Scranton Mayor Paige Cognetti is running for Congress while trying to sell voters on a public-safety plan that looks a lot like forgiveness-by-proximity. Months after photos surfaced of her standing with operators of a hookah lounge tied by prosecutors to a Crips-run drug operation, she turned around and promoted a “safe space” program for people recently in the justice system — even after a city detective was seriously wounded in a gang-related ambush. That sequence deserves more than polite eyebrow-raising from voters; it deserves scrutiny.
Photos with Crips-linked lounge operators raise real questions
The photo of Mayor Cognetti with Dwight Smith and Damion Williams wasn’t a candid neighborhood meet-and-greet. Both men were later arrested and pleaded guilty for roles tied to a drug operation centered at Blueface Global Hookah Lounge — a building the local district attorney called a “notorious hotbed of criminal activity.” Their records go beyond traffic tickets; court filings show prior guilty pleas for theft, drug offenses, guns charges, and other crimes.
Promoting a “safe space” program after a detective was shot
Shortly after Detective Kyle Gilmartin was ambushed and shot during what authorities called a gang-related crime spree, Mayor Cognetti pushed a Group Violence Intervention (GVI) approach and moved to reallocate ARPA funds toward it. GVI programs can work when run with clear accountability and close law-enforcement cooperation. The problem here isn’t the idea of rehabilitation — it’s credibility. When the mayor who wants voters to trust her on crime is seen smiling beside people tied to violent criminal networks, voters have a right to ask whether public safety or political optics come first.
Why Scranton voters should care
This isn’t just theater for a congressional campaign. Mayor Cognetti is running against Rep. Rob Bresnahan in a district where law-and-order is a top concern. Taxpayer money, including ARPA dollars, is being shifted to programs that require both community trust and clear boundaries with criminal actors. The mayor’s cozy photo op undercuts her claim that these interventions are “not an arm of the police” and must be a neutral safe space. Neutrality shouldn’t mean neutrality toward crime.

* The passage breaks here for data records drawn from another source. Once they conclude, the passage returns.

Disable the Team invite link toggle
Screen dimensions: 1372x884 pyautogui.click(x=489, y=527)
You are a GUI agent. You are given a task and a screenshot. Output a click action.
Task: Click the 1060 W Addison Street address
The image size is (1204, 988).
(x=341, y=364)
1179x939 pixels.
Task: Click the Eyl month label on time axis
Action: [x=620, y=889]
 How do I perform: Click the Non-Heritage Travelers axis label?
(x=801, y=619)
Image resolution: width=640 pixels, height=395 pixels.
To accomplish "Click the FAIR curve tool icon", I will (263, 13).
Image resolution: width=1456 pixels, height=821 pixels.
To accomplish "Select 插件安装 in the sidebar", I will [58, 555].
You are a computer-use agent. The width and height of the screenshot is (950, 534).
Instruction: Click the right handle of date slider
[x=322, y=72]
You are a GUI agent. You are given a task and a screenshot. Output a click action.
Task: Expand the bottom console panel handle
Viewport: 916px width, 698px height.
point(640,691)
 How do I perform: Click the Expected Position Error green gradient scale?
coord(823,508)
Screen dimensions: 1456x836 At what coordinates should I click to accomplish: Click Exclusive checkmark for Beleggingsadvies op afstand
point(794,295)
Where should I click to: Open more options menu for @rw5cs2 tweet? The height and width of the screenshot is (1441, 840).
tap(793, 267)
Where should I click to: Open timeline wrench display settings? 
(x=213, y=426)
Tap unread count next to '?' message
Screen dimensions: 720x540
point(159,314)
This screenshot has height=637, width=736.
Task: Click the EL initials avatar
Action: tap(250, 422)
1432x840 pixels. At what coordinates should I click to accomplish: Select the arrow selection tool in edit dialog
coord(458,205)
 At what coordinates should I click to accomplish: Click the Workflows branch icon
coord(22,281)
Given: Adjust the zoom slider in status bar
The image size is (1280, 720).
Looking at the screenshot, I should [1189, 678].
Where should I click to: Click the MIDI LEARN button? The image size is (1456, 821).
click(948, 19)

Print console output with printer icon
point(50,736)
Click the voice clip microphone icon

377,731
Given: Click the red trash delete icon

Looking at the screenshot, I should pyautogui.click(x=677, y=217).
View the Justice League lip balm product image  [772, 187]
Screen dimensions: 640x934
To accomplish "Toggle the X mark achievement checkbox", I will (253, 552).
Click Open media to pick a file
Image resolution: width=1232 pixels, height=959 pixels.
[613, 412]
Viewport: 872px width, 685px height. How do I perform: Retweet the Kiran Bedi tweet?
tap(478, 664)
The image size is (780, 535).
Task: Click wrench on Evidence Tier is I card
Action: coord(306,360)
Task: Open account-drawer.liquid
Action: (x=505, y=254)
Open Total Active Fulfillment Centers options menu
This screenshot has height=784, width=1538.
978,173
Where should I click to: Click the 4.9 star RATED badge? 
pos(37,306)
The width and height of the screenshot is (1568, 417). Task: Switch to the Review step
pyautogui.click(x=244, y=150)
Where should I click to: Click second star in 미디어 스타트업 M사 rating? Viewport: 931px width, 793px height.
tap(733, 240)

Bottom line: transparency and results, not photo ops
Voters deserve straightforward answers. Who vetted the partners connected to these programs? What safeguards are in place to keep violent actors out of taxpayer-funded “safe spaces”? Mayor Cognetti can champion rehabilitation and prevention — and she should. But rehabilitation has to come with accountability, not with smiling pictures that suggest poor judgment. If she wants to run for Congress on a public-safety platform, she should start by proving she can protect Scranton’s residents, not confuse them.